2. Stem datacollectie en databronnen af
Welke bronnen gaan er voor zorgen dat er inzicht is in de kanalen? Naar welke data wordt er gekeken (en waarom)? Door hier een consensus in te vinden voorkom je multi-interpretabele conclusies. Ook hier betekent: afbakening is keuzes maken. In veel gevallen is Google Analytics de belangrijkste oplossing die helpt bij dataverzameling en -interpretatie. Zeker met Google Analytics 360 zijn er veel mogelijkheden voor attributie.

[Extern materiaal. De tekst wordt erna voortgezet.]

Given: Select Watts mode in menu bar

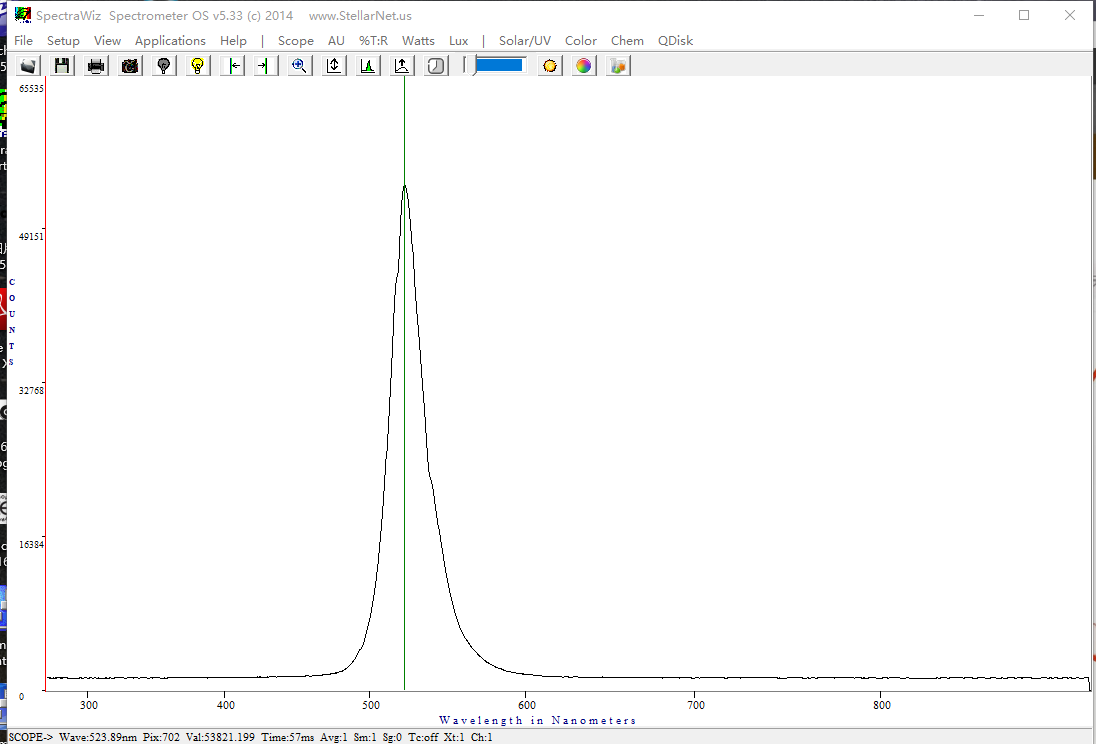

3. Modelleer de attributie
Modellen zorgen voor vastigheid. Selecteer een model dat goed bij jouw organisatie en aanpak past. Begin simpel en klein zodat je het later verder uit kunt bouwen.
4. Accepteer beperkingen
Geen enkel attributiemodel is 100 procent perfect. Accepteer beperkingen die er zijn door keuzes die gemaakt worden. Een model en aanpak dat niet perfect is, is altijd beter dan geen attributiemodel.

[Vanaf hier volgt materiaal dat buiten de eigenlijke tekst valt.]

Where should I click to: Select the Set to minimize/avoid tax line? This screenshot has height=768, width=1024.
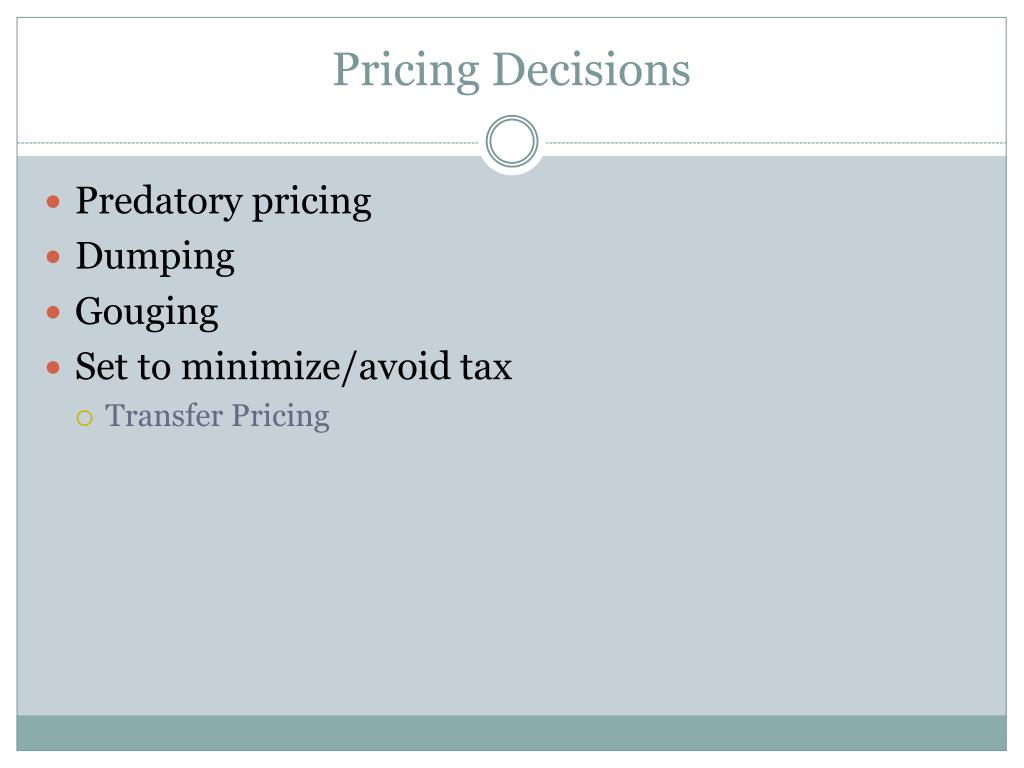pyautogui.click(x=293, y=366)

Attributie voor meer context en transparantie
De afgelopen jaren is er een explosie geweest aan data, dataverzameling en mogelijkheden met data voor marketeers. Om nuttige inzichten uit data te halen is context belangrijk. Hoe verhouden de inzichten zich tot het grotere geheel? Attributie is een manier om meer context te scheppen voor marketeers. Daarnaast zorgt attributie voor meer transparantie in marketinginvesteringen.

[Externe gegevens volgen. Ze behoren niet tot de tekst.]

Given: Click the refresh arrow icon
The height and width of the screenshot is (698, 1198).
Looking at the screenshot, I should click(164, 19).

Als je momenteel je bedrijfsresultaten nog niet met marketinguitingen linkt, ligt er veel voor je open. Attributie vergt niet per definitie grote investeringen in tools, Google Analytics is een goede plek om te beginnen met attributie. Al wel begonnen met attributie? Dan zijn er vast ontbrekende datapunten binnen het model en aanpak. Kom erachter wat je niet weet en probeer dat aan te pakken. Verbeter de waarde van hetgeen wat je al wel weet, en zorg dat je klaar bent voor de toekomst. Succes!